GIVEN EXERCISE. Copy everything from the line containing "586x372 pixels. At" down through the end of the rows, substituting "Command" for every "Instruction" and leaving all else unchanged.

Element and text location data
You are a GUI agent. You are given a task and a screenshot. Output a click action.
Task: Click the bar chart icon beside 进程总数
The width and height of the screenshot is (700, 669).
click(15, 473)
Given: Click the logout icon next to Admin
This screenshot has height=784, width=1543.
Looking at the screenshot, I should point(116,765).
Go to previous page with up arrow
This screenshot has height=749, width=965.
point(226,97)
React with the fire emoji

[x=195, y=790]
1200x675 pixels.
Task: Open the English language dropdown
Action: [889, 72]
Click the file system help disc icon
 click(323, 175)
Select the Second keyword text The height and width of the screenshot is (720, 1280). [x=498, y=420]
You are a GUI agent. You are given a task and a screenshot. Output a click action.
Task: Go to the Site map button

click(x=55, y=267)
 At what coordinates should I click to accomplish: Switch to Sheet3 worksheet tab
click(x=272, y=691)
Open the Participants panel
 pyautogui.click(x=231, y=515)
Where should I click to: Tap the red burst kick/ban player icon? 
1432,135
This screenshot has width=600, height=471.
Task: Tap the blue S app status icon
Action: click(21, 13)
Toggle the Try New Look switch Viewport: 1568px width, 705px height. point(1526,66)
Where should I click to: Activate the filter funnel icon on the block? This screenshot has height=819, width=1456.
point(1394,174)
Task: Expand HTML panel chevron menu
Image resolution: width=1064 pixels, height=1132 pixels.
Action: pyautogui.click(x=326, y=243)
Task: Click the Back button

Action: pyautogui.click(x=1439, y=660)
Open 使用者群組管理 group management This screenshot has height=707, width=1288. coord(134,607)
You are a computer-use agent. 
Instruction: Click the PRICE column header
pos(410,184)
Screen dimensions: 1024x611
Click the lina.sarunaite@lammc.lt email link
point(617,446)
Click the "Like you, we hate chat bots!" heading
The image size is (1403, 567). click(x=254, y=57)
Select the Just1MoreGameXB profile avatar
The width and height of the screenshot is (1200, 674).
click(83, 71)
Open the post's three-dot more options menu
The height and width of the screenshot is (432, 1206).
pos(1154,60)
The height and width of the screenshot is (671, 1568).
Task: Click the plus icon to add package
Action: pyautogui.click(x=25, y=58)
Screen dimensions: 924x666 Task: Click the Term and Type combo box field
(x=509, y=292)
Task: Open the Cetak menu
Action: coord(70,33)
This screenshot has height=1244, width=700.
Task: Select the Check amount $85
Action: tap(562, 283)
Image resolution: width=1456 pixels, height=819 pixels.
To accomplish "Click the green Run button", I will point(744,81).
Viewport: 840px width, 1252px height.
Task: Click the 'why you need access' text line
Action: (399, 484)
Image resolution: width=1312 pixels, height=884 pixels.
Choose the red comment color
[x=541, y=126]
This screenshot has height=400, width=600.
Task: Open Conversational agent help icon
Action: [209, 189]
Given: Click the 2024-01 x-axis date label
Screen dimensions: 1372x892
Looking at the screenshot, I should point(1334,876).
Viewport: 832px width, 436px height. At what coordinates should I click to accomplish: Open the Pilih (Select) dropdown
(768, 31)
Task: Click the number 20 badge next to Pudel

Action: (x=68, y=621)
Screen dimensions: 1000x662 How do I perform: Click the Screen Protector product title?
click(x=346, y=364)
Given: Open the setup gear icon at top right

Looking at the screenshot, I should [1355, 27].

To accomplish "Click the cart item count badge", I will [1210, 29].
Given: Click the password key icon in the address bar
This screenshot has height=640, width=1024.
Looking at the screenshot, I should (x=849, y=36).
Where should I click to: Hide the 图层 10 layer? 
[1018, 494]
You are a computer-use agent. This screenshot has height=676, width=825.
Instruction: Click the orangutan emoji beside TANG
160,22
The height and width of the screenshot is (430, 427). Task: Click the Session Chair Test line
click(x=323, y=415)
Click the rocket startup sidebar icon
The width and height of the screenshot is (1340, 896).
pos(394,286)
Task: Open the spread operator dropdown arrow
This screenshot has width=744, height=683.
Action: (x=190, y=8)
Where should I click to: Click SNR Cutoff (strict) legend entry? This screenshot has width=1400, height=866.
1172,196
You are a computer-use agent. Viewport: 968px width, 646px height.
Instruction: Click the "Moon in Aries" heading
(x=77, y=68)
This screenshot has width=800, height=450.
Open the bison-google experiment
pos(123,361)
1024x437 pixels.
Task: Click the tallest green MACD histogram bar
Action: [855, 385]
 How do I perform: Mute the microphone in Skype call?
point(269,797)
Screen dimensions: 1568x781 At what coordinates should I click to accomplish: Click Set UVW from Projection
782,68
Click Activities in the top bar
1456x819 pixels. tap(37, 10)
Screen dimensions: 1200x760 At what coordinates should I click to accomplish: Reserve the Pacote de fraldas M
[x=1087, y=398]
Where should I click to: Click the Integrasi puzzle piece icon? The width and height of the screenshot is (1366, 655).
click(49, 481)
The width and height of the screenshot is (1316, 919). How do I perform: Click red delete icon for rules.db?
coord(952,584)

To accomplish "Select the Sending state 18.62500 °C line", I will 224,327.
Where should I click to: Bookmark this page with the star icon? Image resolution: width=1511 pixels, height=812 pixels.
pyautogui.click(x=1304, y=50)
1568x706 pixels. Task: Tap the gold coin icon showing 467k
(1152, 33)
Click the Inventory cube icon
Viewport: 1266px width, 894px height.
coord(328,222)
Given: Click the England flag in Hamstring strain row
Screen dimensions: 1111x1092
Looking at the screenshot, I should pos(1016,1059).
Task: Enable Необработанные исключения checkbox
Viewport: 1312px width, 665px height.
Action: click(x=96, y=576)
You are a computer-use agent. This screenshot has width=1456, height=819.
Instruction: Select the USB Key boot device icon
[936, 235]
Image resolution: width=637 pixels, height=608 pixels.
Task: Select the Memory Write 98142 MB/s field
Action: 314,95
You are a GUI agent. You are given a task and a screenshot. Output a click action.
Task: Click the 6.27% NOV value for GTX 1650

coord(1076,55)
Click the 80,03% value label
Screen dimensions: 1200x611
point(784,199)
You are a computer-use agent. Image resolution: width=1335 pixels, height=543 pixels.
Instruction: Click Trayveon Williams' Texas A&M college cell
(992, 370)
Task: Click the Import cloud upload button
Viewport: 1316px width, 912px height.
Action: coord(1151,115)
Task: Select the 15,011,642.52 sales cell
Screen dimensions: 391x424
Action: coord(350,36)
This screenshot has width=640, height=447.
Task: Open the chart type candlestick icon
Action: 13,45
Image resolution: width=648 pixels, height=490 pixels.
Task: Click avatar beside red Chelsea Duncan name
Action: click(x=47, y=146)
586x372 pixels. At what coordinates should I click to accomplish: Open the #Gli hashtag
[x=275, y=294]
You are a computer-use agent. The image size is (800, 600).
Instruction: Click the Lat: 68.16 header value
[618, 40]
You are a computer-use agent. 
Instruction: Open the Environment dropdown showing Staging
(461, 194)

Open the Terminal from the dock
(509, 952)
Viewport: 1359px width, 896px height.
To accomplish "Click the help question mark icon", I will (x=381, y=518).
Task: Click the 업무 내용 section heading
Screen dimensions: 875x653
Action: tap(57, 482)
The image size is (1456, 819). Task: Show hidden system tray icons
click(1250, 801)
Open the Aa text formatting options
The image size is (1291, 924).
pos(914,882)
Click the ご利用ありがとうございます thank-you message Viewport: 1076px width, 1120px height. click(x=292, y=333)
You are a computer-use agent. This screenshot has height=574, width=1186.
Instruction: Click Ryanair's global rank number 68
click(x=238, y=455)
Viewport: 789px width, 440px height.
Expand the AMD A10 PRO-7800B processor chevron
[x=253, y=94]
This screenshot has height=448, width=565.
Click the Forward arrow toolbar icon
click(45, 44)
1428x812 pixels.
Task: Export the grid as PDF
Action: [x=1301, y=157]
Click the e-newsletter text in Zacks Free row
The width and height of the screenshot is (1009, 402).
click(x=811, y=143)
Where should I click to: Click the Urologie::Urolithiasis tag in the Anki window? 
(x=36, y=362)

RESULT OF THE TASK.
586x372 pixels. At what coordinates should I click to accomplish: Open the #Gli hashtag
[x=275, y=294]
You are a computer-use agent. The image size is (800, 600).
Command: Click the Lat: 68.16 header value
[618, 40]
You are a computer-use agent. 
Command: Open the Environment dropdown showing Staging
(461, 194)

Open the Terminal from the dock
(509, 952)
Viewport: 1359px width, 896px height.
To accomplish "Click the help question mark icon", I will (x=381, y=518).
Task: Click the 업무 내용 section heading
Screen dimensions: 875x653
Action: tap(57, 482)
The image size is (1456, 819). Task: Show hidden system tray icons
click(1250, 801)
Open the Aa text formatting options
The image size is (1291, 924).
pos(914,882)
Click the ご利用ありがとうございます thank-you message Viewport: 1076px width, 1120px height. click(x=292, y=333)
You are a computer-use agent. This screenshot has height=574, width=1186.
Command: Click Ryanair's global rank number 68
click(x=238, y=455)
Viewport: 789px width, 440px height.
Expand the AMD A10 PRO-7800B processor chevron
[x=253, y=94]
This screenshot has height=448, width=565.
Click the Forward arrow toolbar icon
click(45, 44)
1428x812 pixels.
Task: Export the grid as PDF
Action: [x=1301, y=157]
Click the e-newsletter text in Zacks Free row
The width and height of the screenshot is (1009, 402).
click(x=811, y=143)
Where should I click to: Click the Urologie::Urolithiasis tag in the Anki window? 
(x=36, y=362)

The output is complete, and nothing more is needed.